Minggu, 10 Desember 2017

Orang Idealis Dilarang Membaca

Saya merenung pada kegagalan diri, bertanya-tanya entah pada siapa. Akhir zaman ini, banyak orang mengingatkan orang lain dengan caranya, mungkin tidak selalu menggunakan cara terbaik namun sering mereka katakan dengan “caranya”. Ada yang dengan emosi kemarahan, menggunakan kata kotor atau kata kasar, mengkritik di depan umum dengan nada keras dan menyinggung, sampai membuka aib orang lain, mengatakan alasannya demi untuk pembelajaran orang lain, lalu mereka melindungi caranya dengan pembelaan “ya ini caraku”, “ya biar ada dinamika”, “ini idealismeku”, dan lain-lain. Kalau kita tinjau kembali pada cara Rasulullah, yaitu tutur kata serta perbuatannya, beliau adalah pendakwah yang lembut.
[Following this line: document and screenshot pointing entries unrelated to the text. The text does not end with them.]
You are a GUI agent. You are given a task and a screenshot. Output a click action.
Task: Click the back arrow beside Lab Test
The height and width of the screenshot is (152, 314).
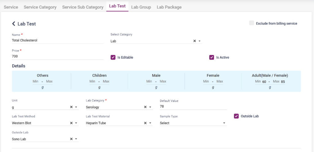click(13, 24)
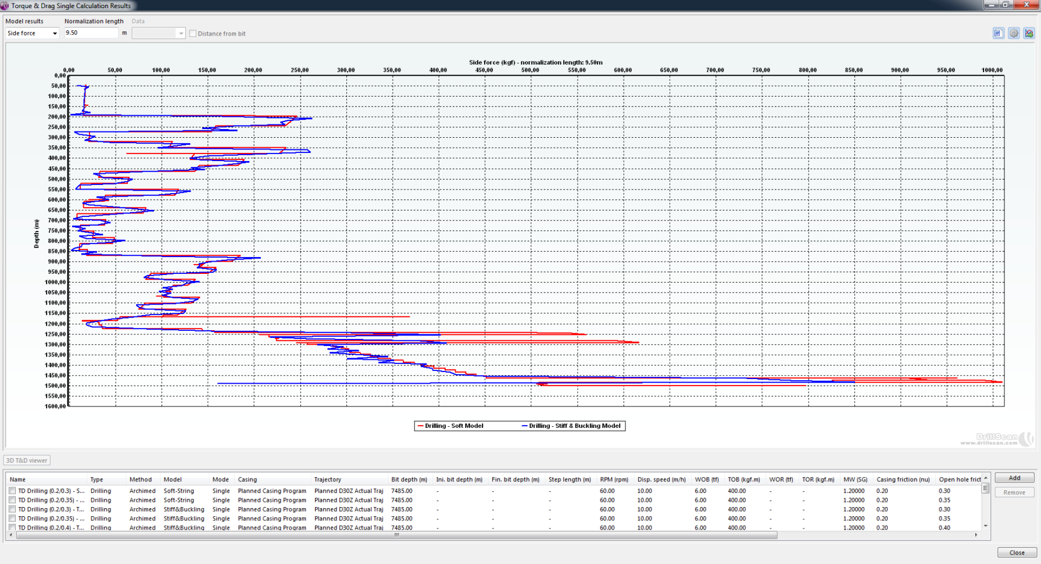Click the export to Word report icon
Image resolution: width=1041 pixels, height=564 pixels.
pyautogui.click(x=998, y=33)
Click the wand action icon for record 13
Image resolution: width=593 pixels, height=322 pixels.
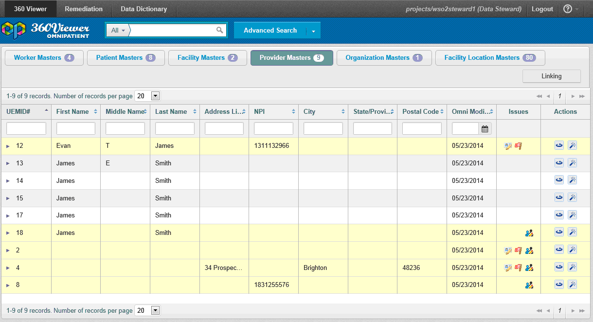[572, 163]
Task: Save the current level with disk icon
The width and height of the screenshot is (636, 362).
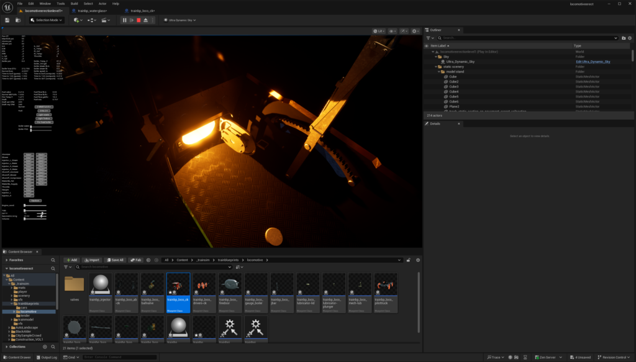Action: point(7,20)
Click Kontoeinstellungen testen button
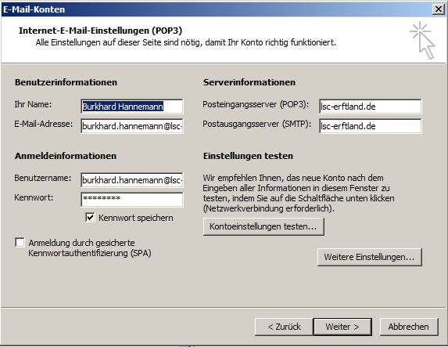Viewport: 448px width, 347px height. pyautogui.click(x=263, y=226)
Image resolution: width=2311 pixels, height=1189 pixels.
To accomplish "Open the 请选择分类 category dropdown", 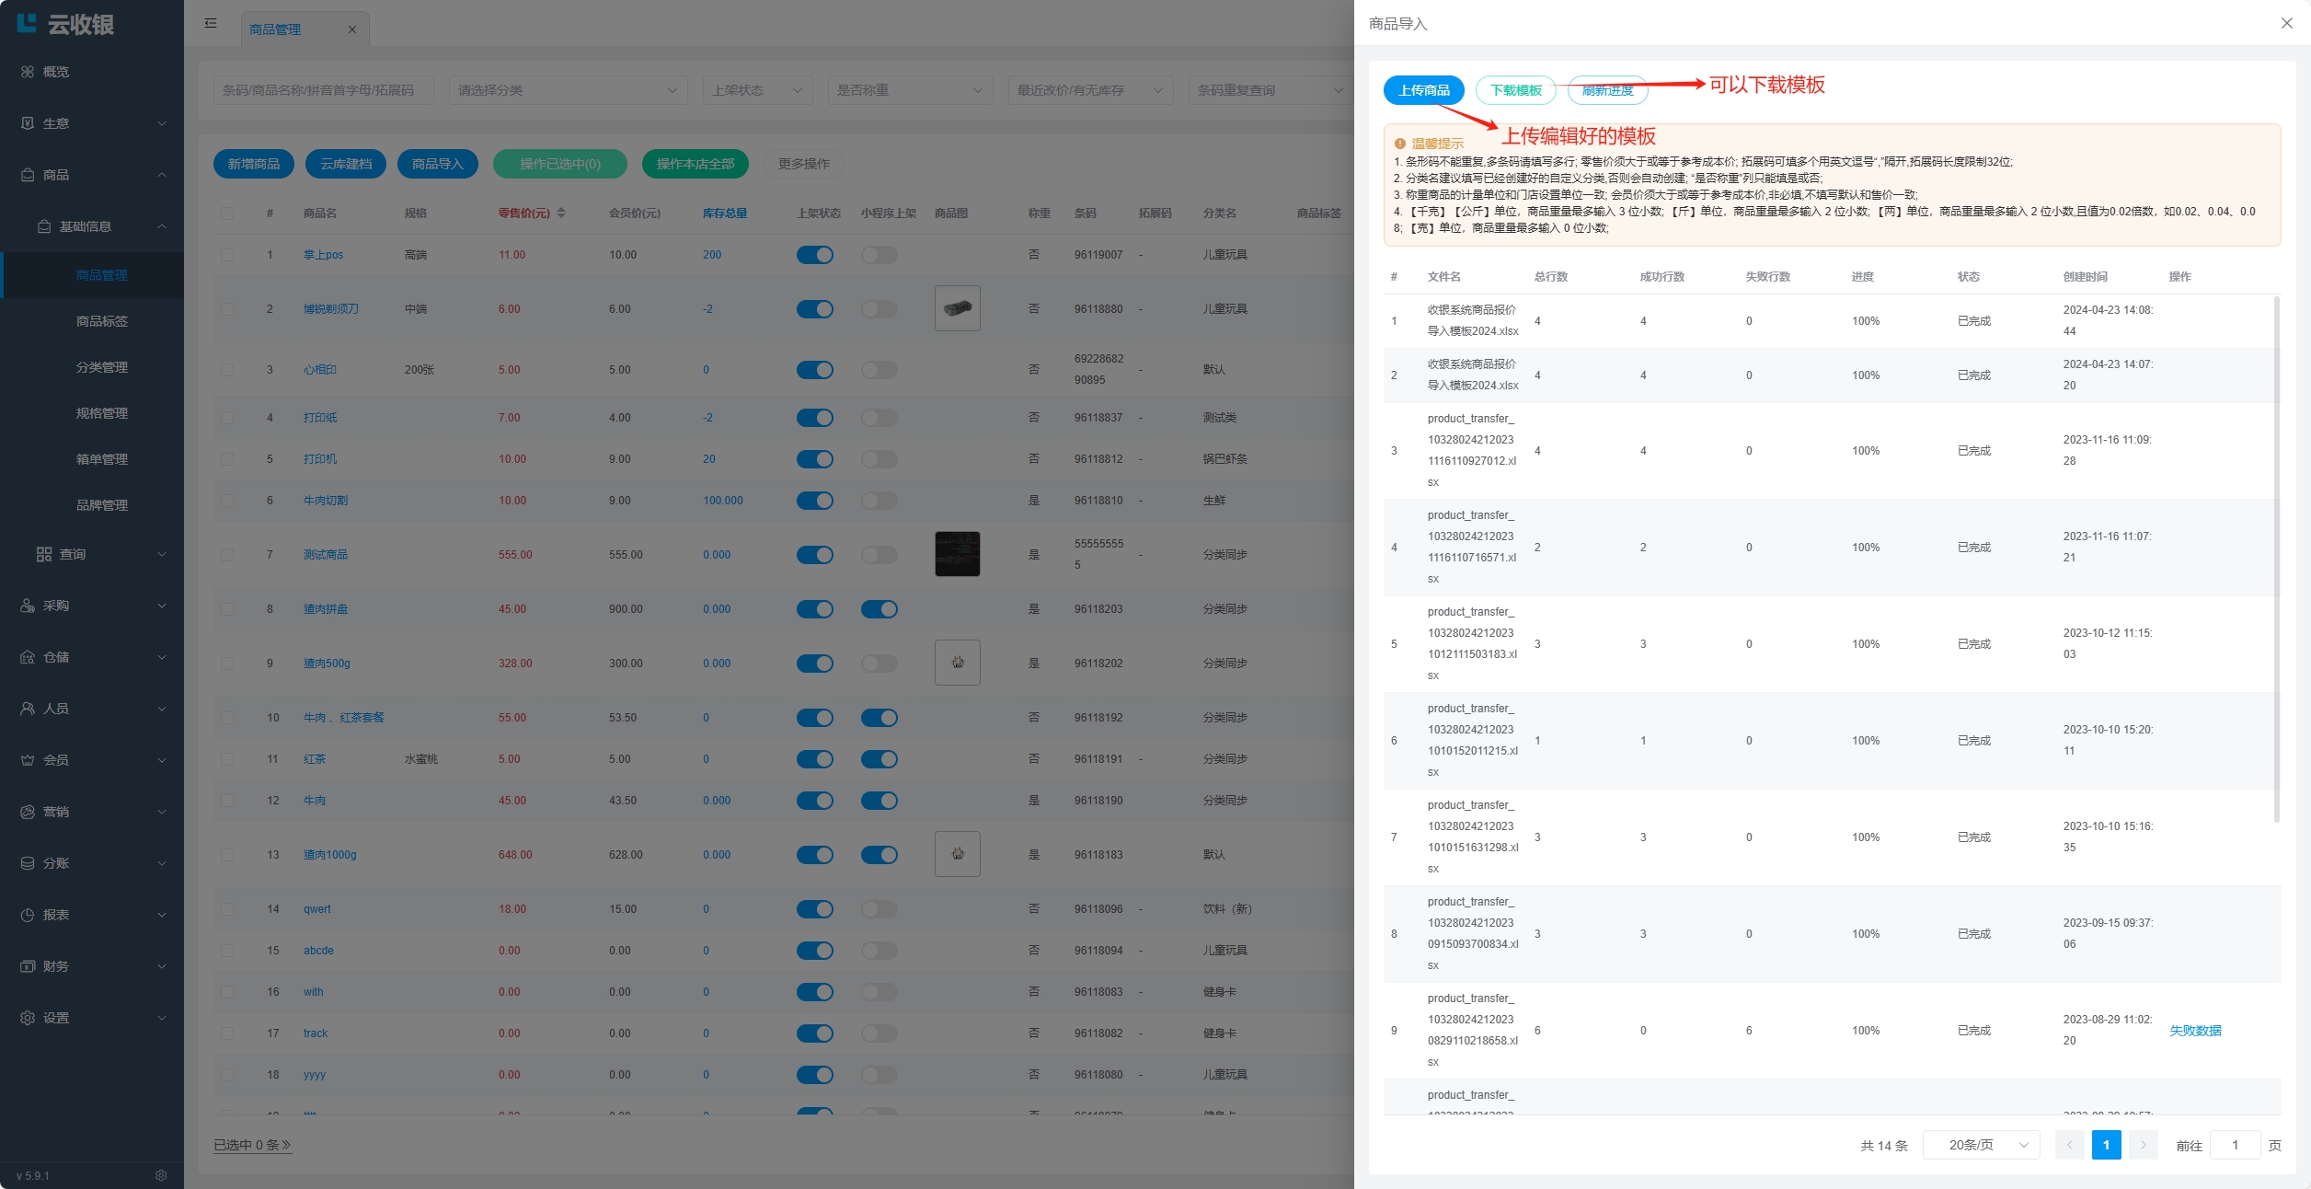I will click(x=568, y=90).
Tidak pernah berkata untuk menyakiti seseorang, menutupi aib saudaranya, menasihati orang dengan tidak kasar dan tidak mempermalukan di depan umum, tidak keras kepala, jika dakwahnya gagal maka beliau mengevaluasi diri sendiri bukannya orang lain, jika cara beliau dikritik maka beliau tidak akan mengkritik balik orang lain, melainkan menerima dan senantiasa memperbaiki caranya. Bayangkan, orang termulia dengan cara terindah seperti itu saja, di zaman dahulu yang belum seperti sekarang, masih saja tidak sepenuhnya dakwah beliau diterima. Masih ada tentunya orang-orang yang tidak mengakui dan bahkan menolak secara terang-terangan. Jika melihat akhir zaman seperti sekarang, dimana pengikisan nilai-nilai luhur telah banyak terjadi, jika tidak mengikuti cara Rasulullah melainkan menggunakan cara yang keras, kasar, atau tidak lemah lembut, pertanyaannya apakah kemungkinan bisa lebih berhasil kalau kita ingin menyampaikan kebaikan itu? Ataukah memang kita sebenarnya sudah tahu jika terkadang cara kita kurang efektif, tetapi ada niat lain di situ yaitu hanya ingin memuaskan hasrat ego semata? Oh, saya harus berbenah diri. Saya juga tidak mengatakan diri saya orang baik, saya hanya senantiasa berusaha ingin menjadi lebih baik.